Beiral se encontraba cada vez más ridículo. Ilustrando sus palabras con actos, había metido un billete por la rendija inferior de la puerta. Atisbó por la mirilla y vio, una vez más, a Loreley quietecita, muy quietecita, al fondo del rellano. Lo curioso del caso fue que la punta del billete que todavía asomaba bajo la puerta por la parte interior desapareció sin que la chica hubiera efectuado el menor movimiento para cogerlo. Entonces Beiral comprendió que había otra persona con Loreley. Ante la lente de la mirilla apareció, como una luna llena deformada, como un monstruoso huevo de carne, la cara empolvada del hombre gordo del perrito, que sonreía con una mueca desgarrada, de payaso o de tiburón. La sorpresa hizo retroceder a Beiral y, cuando pegó nuevamente el ojo a la mirilla, el gordinflón la había tapado con el pulgar. No vio nada. Pero oyó una voz que no olvidaría. La voz más dulce, más femenina que jamás había oído. No cabía duda, el repulsivo tipo del perrito era una mujer.
—Tranquilo, señor Beiral, tranquilo… —dijo la voz—. Loreley y yo nos vamos. Pero pronto vendrán a buscarle. Póngase cómodo. Adiós.
Y el dedo que obstruía la mirilla se retiró para dejar sitio a una espalda paquidérmica que se separaba de la puerta y descubría, a su vez, a la frágil muchachita de los fríos ojos grises, la pequeña y diabólica Loreley.
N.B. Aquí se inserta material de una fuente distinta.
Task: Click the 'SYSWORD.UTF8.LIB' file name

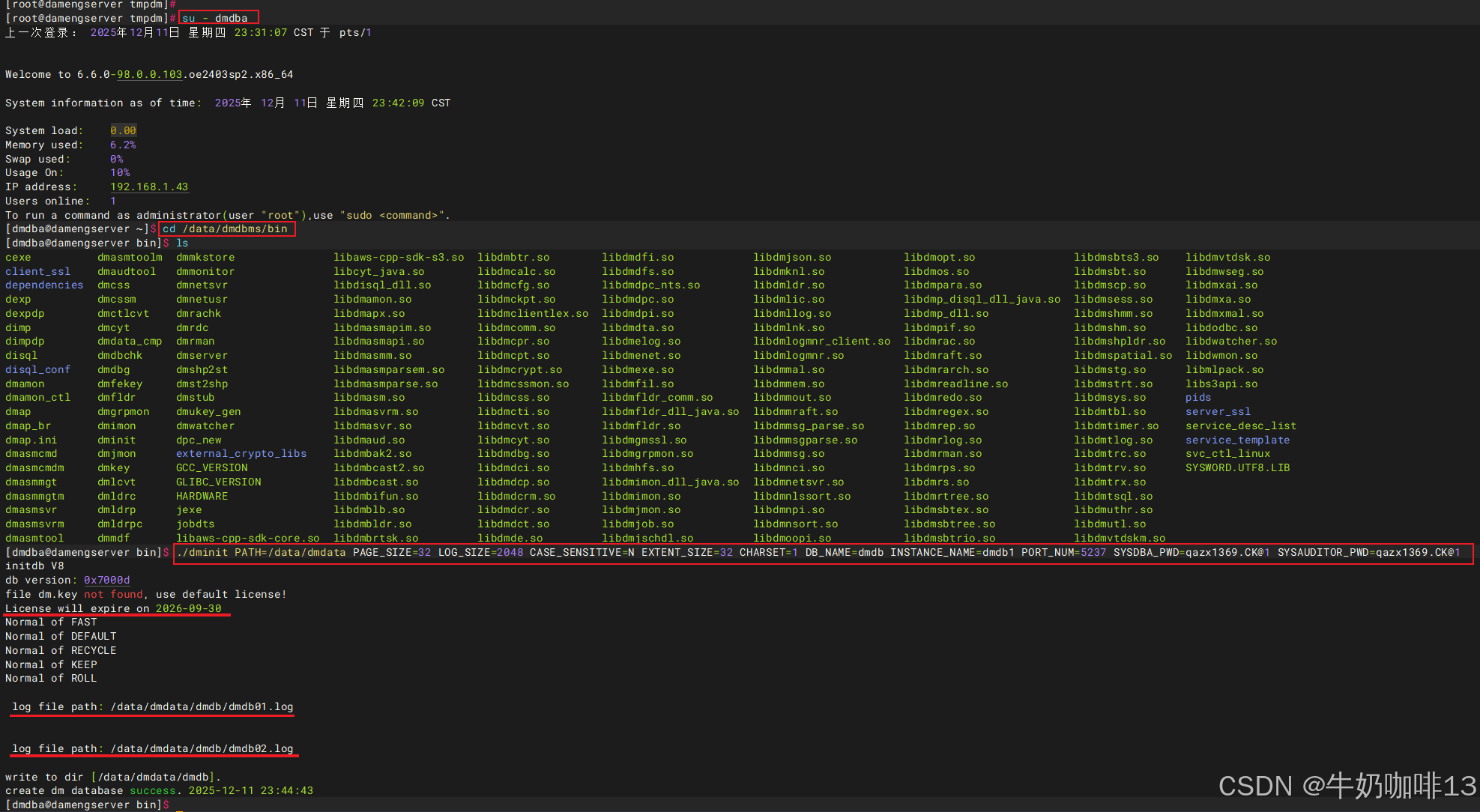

—¡Óigame! ¡Quienquiera que sea, óigame! —gritó Beiral—. Usted no puede dejarme aquí encerrado… Usted debe darme alguna explicación… Soy periodista…
Sus palabras le parecieron tan grotescas como desesperadas. La voluminosa mujer desapareció escalera abajo, llevando de la mano a Loreley.
—¡Vuelva! ¡Vuelva! —vociferó Beiral golpeando la puerta.
Y cuando comprendió que sus esfuerzos eran vanos, se precipitó a la ventana del comedor e intentó inútilmente abrirla. El bastidor y las contraventanas formaban una sola pieza, montada sobre una plancha de acero, que impedía toda comunicación con el exterior. Recorrió febrilmente las habitaciones. Todas las ventanas estaban trucadas. Buscó algún instrumento que le sirviera para descerrajar la puerta. Apenas había muebles. Ningún somier de donde extraer un hilo metálico. Los cajones estaban vacíos. El único objeto contundente era la pistola sin balas. Pero la puerta ocultaba, emparedada entre finas capas de madera, una sólida lámina de acero barnizada de vetrorresina. Todo había sido previsto. El ratón estaba en el cepo. Una trampa inexpugnable. Sólo cabía seguir los consejos de la mujer gorda del perrito: armarse de paciencia y esperar.